**Source material:**
=======

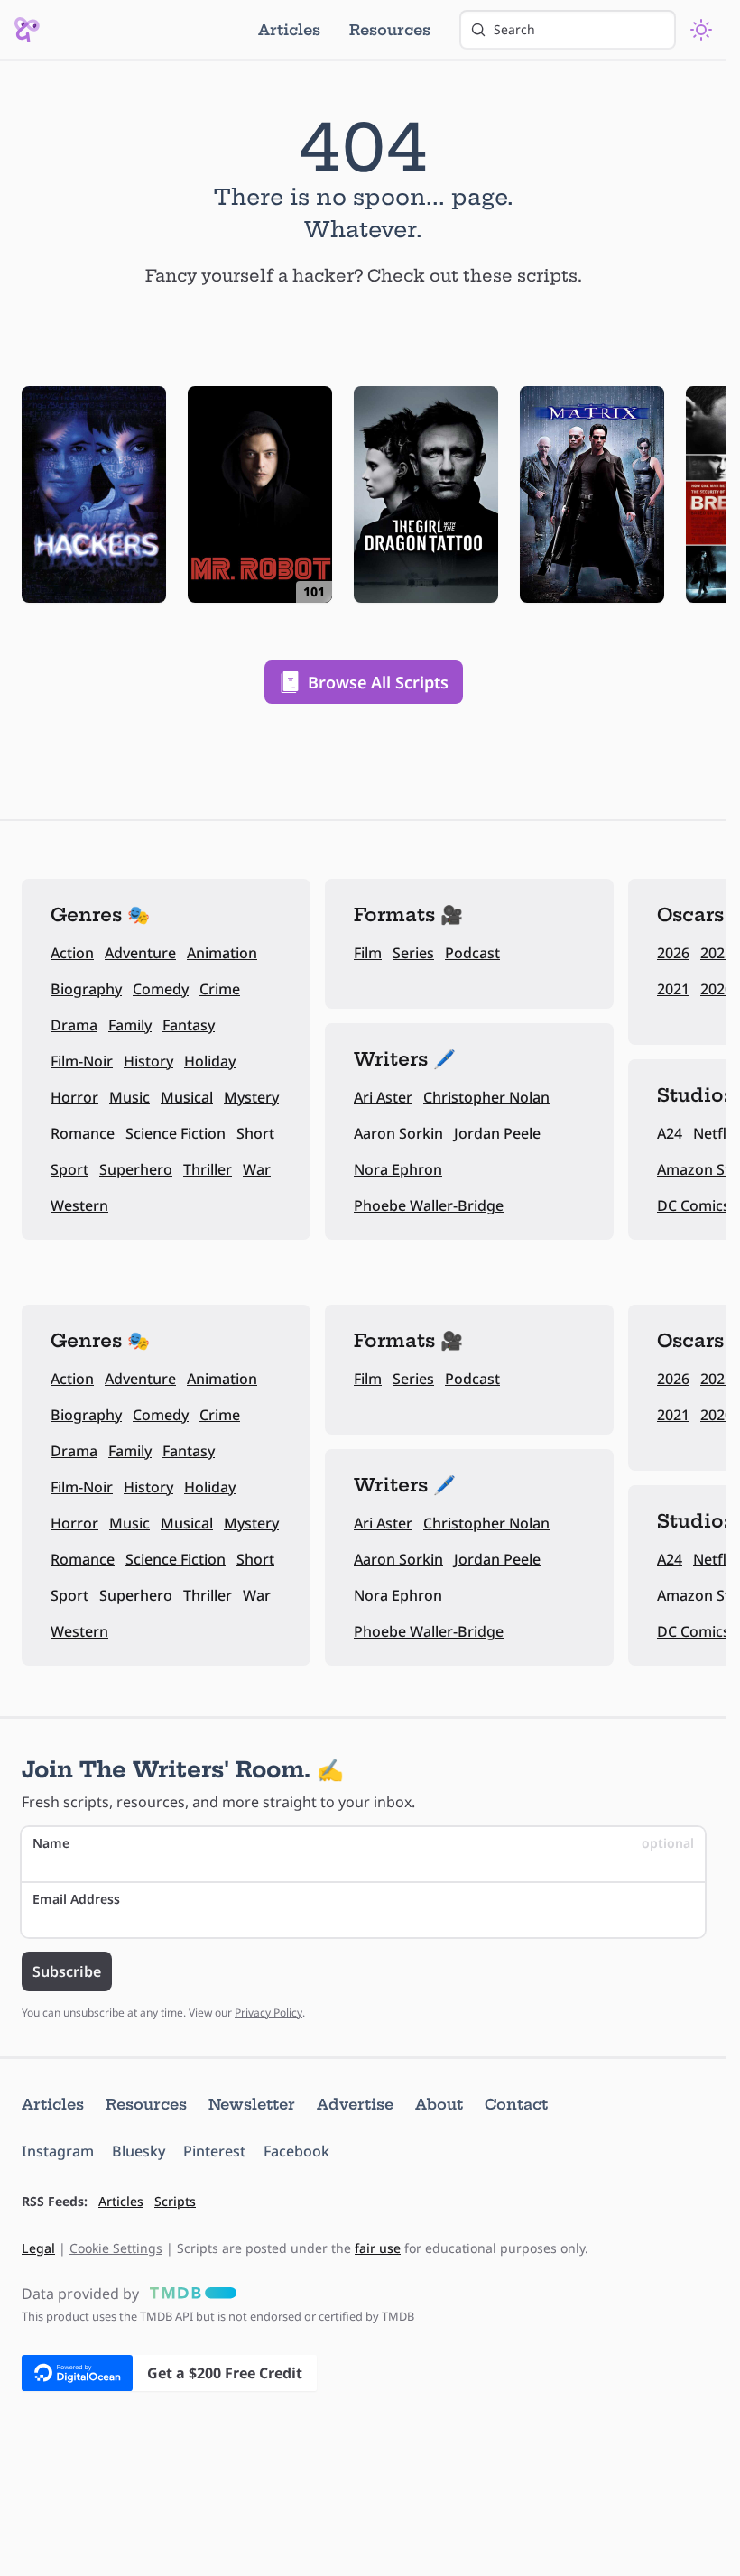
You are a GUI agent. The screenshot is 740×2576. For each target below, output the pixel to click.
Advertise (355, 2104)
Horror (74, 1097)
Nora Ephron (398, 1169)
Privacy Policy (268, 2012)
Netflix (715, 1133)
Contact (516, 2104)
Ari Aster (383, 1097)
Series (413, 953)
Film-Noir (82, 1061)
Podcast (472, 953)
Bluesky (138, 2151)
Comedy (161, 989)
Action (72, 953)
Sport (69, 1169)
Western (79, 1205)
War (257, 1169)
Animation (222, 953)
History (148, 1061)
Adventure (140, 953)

=======

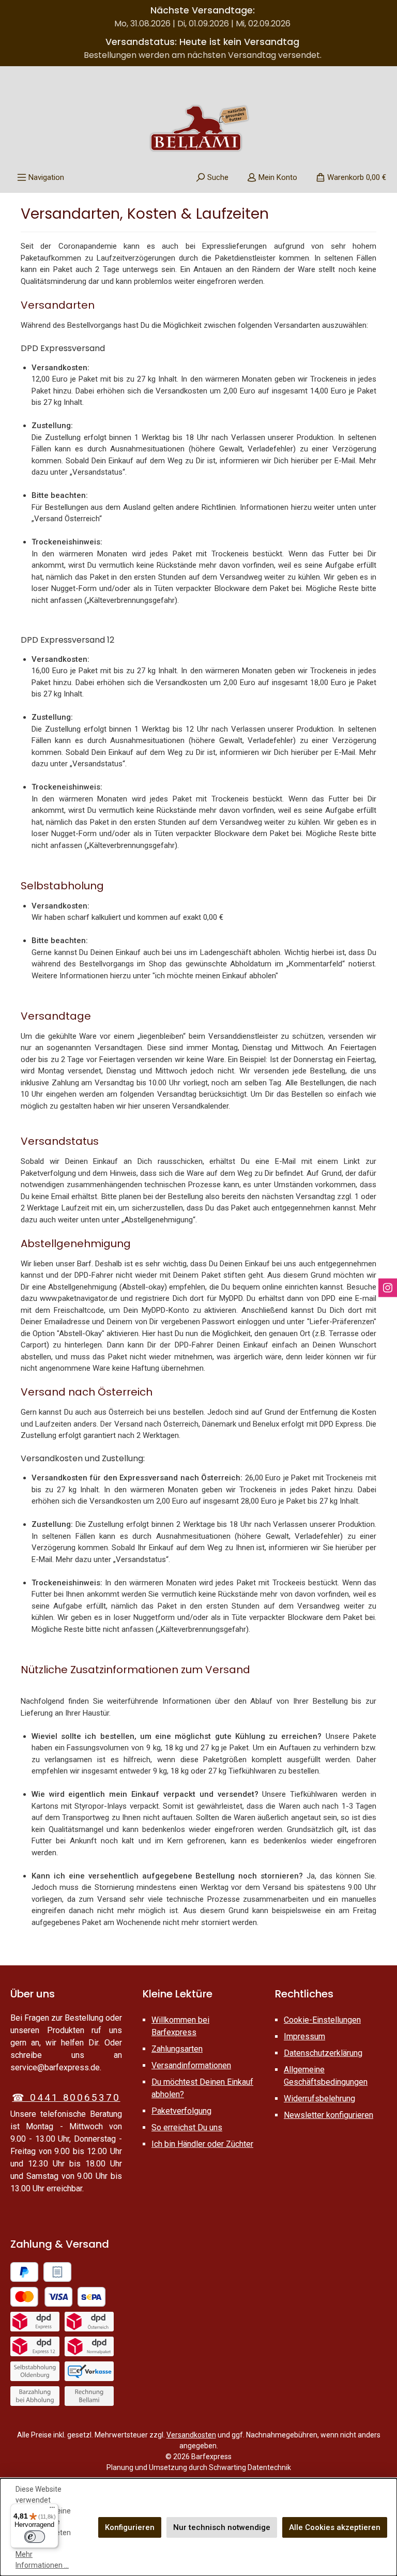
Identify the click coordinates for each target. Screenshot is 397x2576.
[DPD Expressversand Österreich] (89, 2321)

=======

**Your instructions:** Above are the records. Copy the lines beginning at the one that has "You are a GUI" and ending with the one that has "Adventure (140, 953)", unchanged.

**Response:**
You are a GUI agent. The screenshot is 740×2576. For each target below, output the pixel to click.
Advertise (355, 2104)
Horror (74, 1097)
Nora Ephron (398, 1169)
Privacy Policy (268, 2012)
Netflix (715, 1133)
Contact (516, 2104)
Ari Aster (383, 1097)
Series (413, 953)
Film-Noir (82, 1061)
Podcast (472, 953)
Bluesky (138, 2151)
Comedy (161, 989)
Action (72, 953)
Sport (69, 1169)
Western (79, 1205)
War (257, 1169)
Animation (222, 953)
History (148, 1061)
Adventure (140, 953)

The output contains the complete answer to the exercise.